● SET PROBLEM
Return, word for word, the part of the records that begins with the line containing "Viewport: 1568px width, 718px" and runs through the end of the records. Leave the pictures out of your answer.

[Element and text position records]
## START

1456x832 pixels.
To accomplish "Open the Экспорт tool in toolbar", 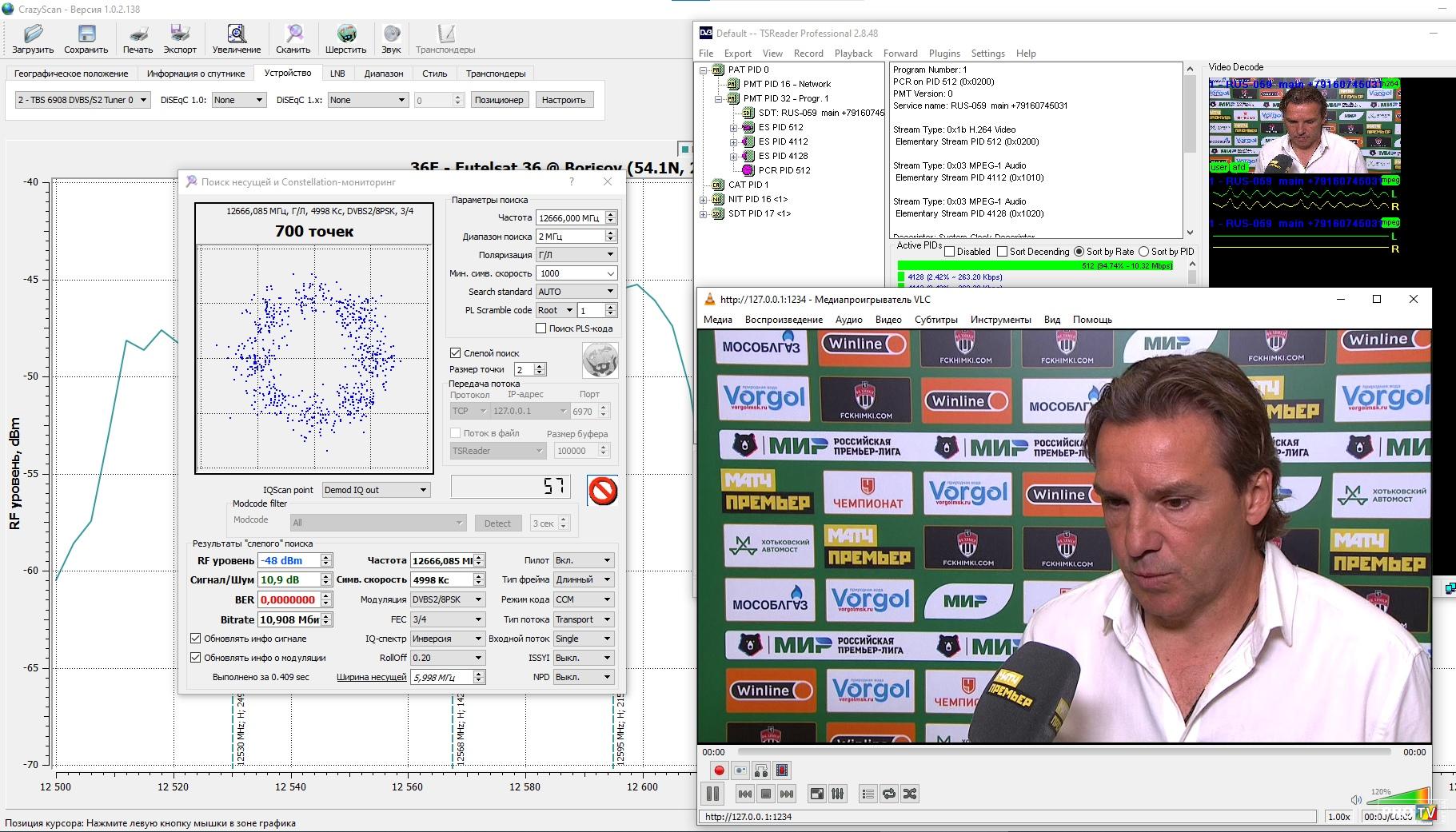I will click(x=180, y=34).
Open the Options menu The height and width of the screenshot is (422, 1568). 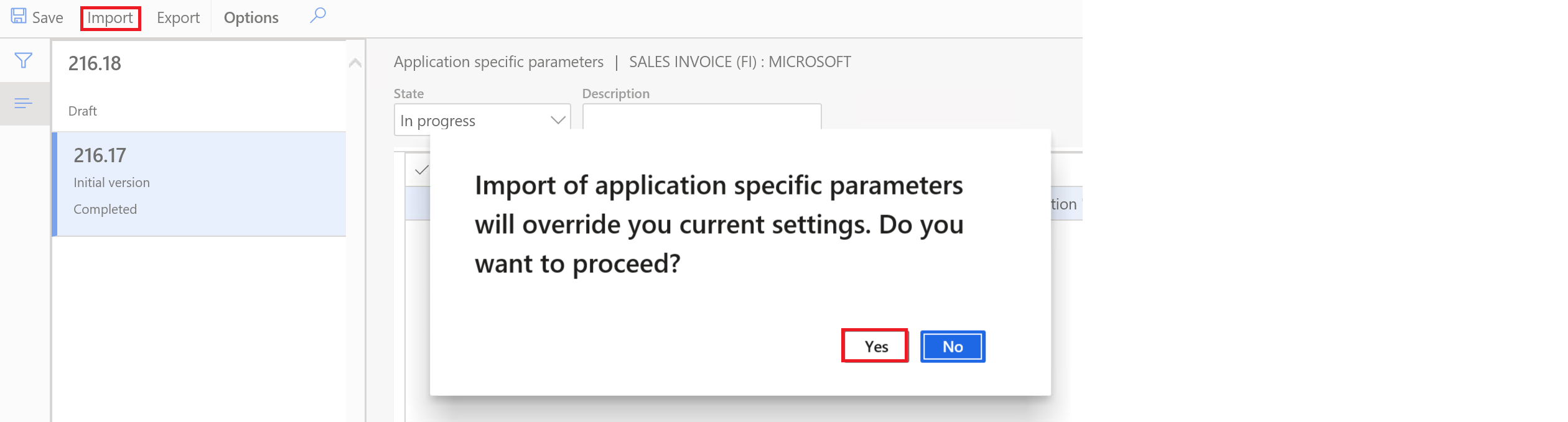pyautogui.click(x=251, y=18)
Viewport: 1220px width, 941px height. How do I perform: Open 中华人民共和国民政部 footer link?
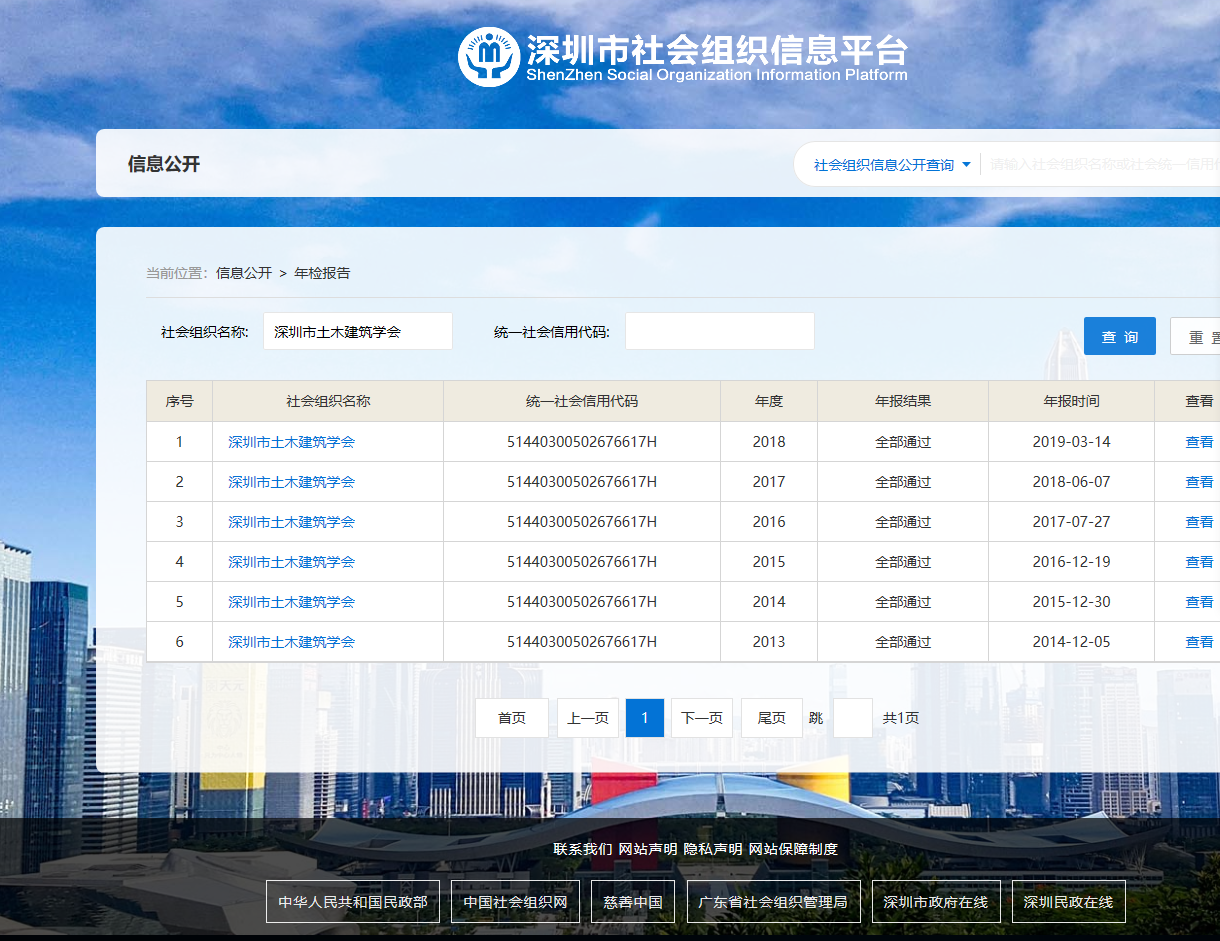coord(353,902)
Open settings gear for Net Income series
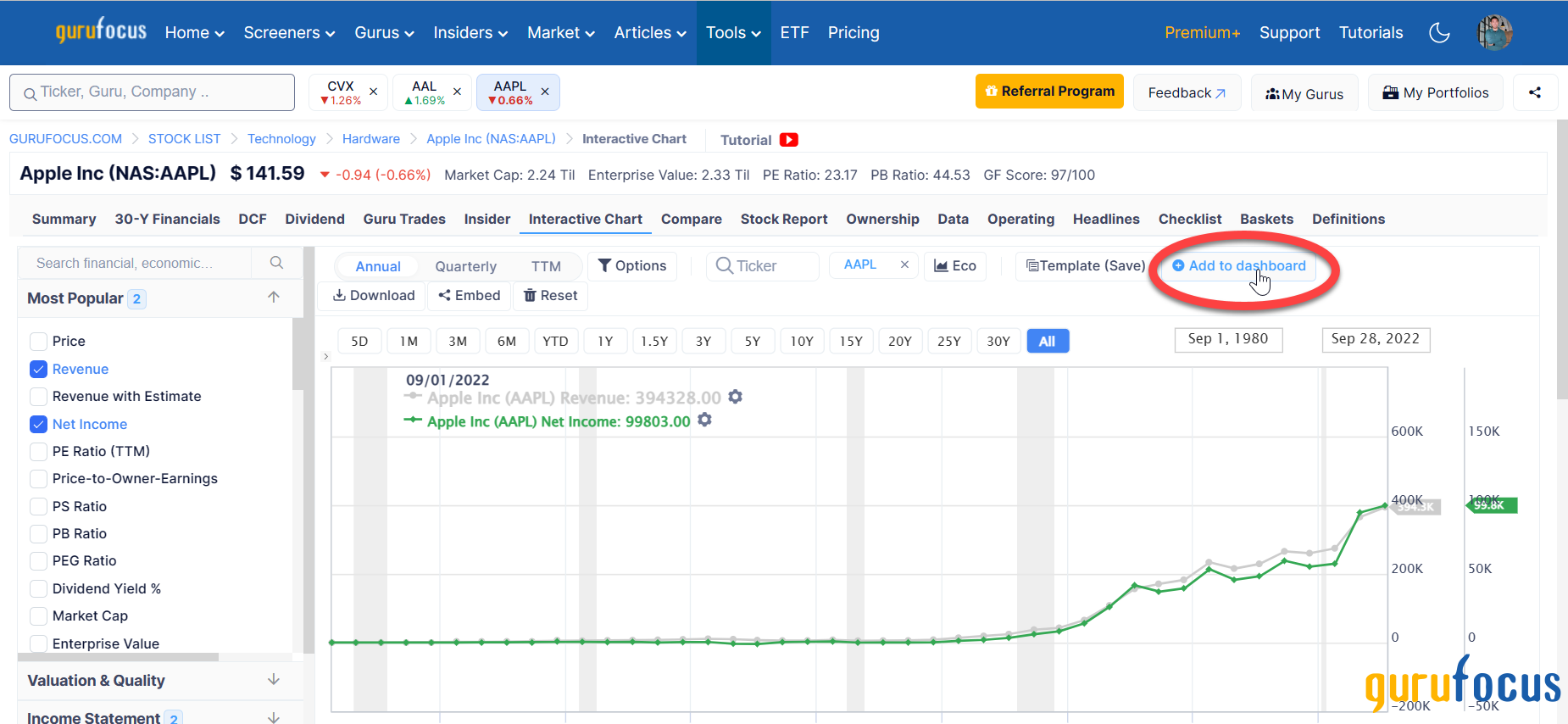 point(704,420)
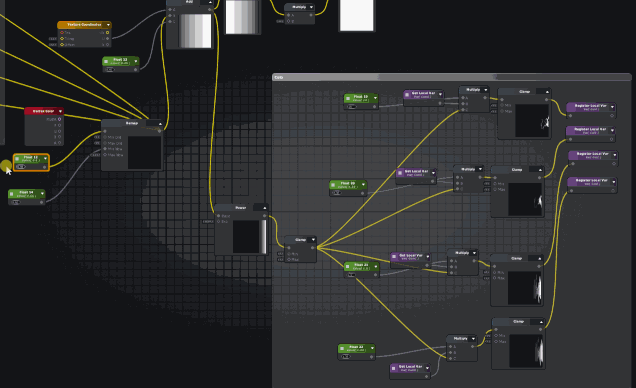Select the top Register Local Var node header
This screenshot has height=388, width=636.
tap(591, 107)
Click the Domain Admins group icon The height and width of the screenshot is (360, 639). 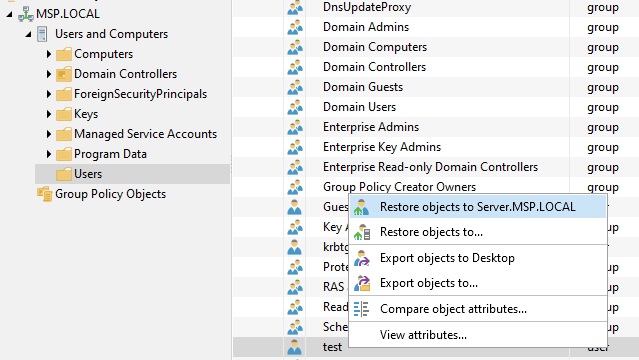click(x=295, y=27)
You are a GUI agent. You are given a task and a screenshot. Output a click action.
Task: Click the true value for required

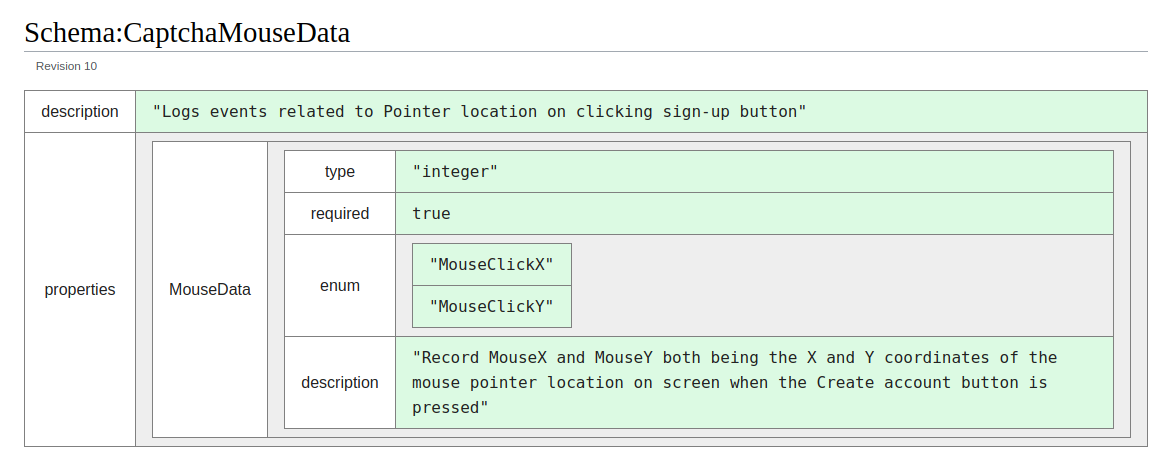pyautogui.click(x=431, y=213)
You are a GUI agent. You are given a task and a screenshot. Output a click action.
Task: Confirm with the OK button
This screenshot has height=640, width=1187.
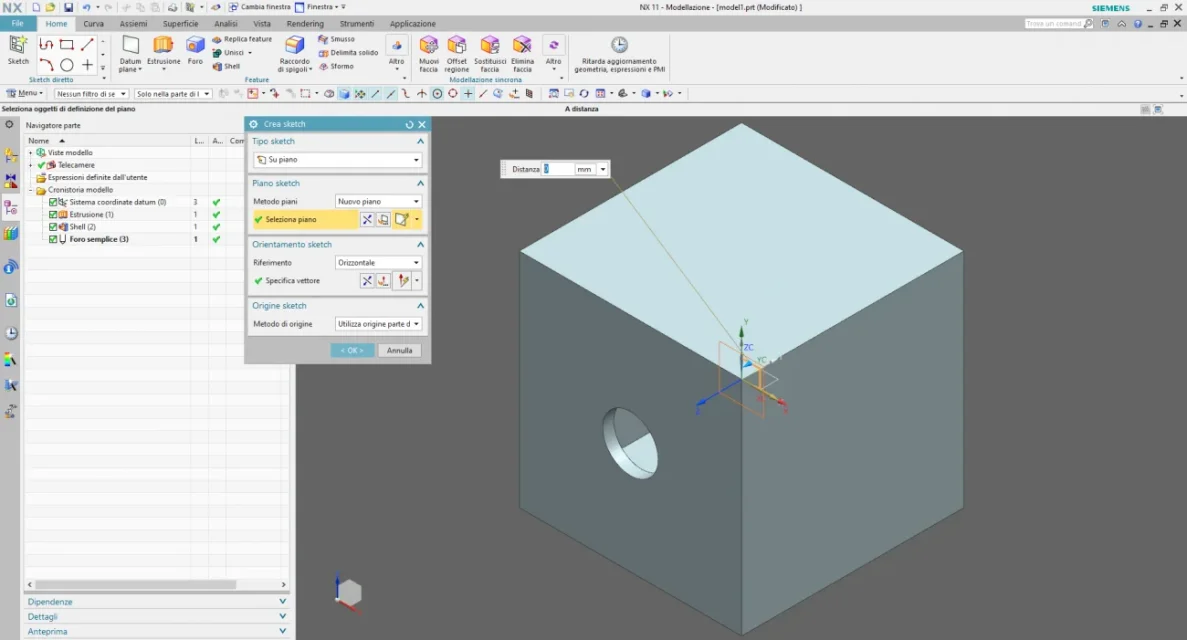[352, 351]
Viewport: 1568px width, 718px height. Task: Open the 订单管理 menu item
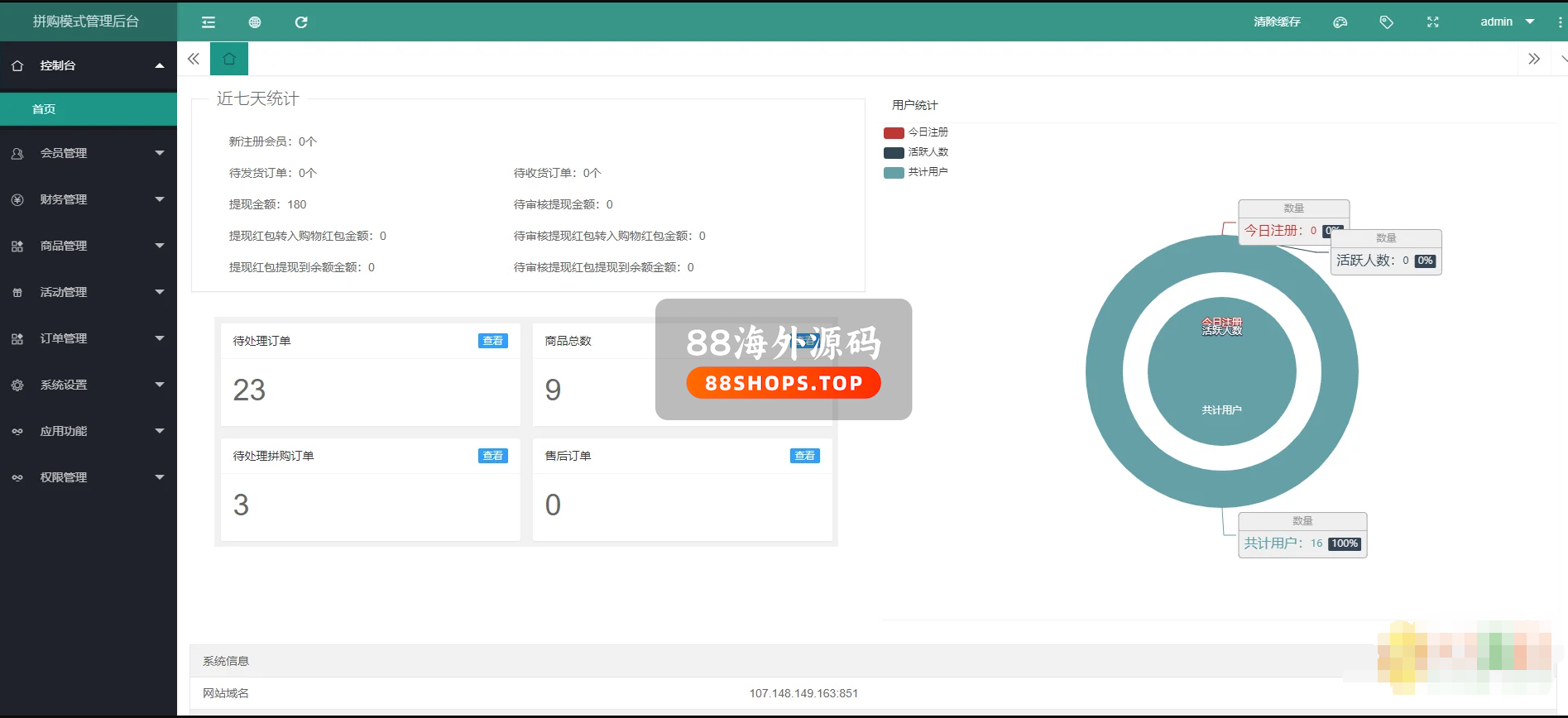click(88, 338)
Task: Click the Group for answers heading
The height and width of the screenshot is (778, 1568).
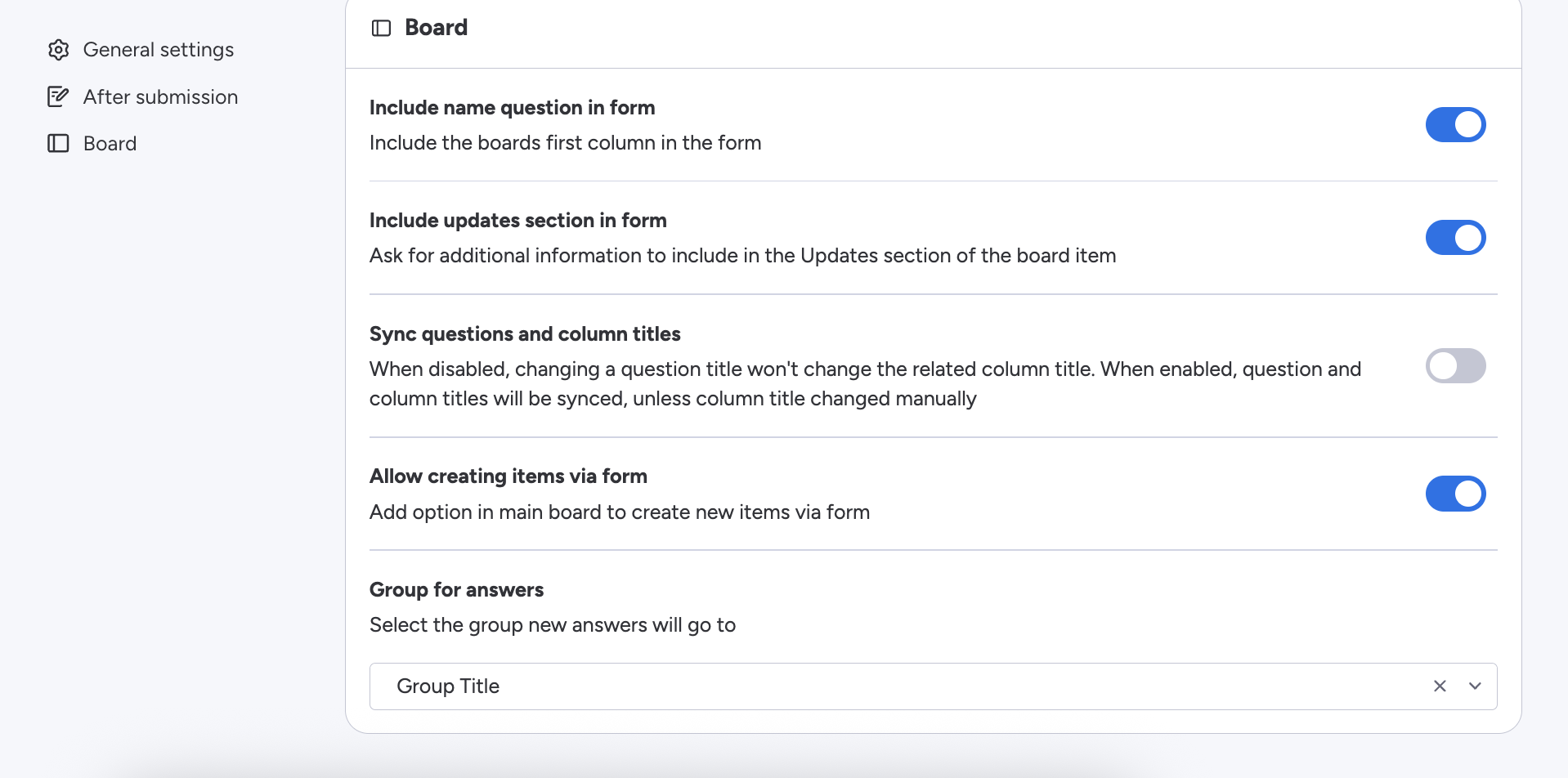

## END

● EXERCISE OUTPUT
Viewport: 1568px width, 718px height. Task: Open the 订单管理 menu item
click(88, 338)
Task: Click the Group for answers heading
The height and width of the screenshot is (778, 1568).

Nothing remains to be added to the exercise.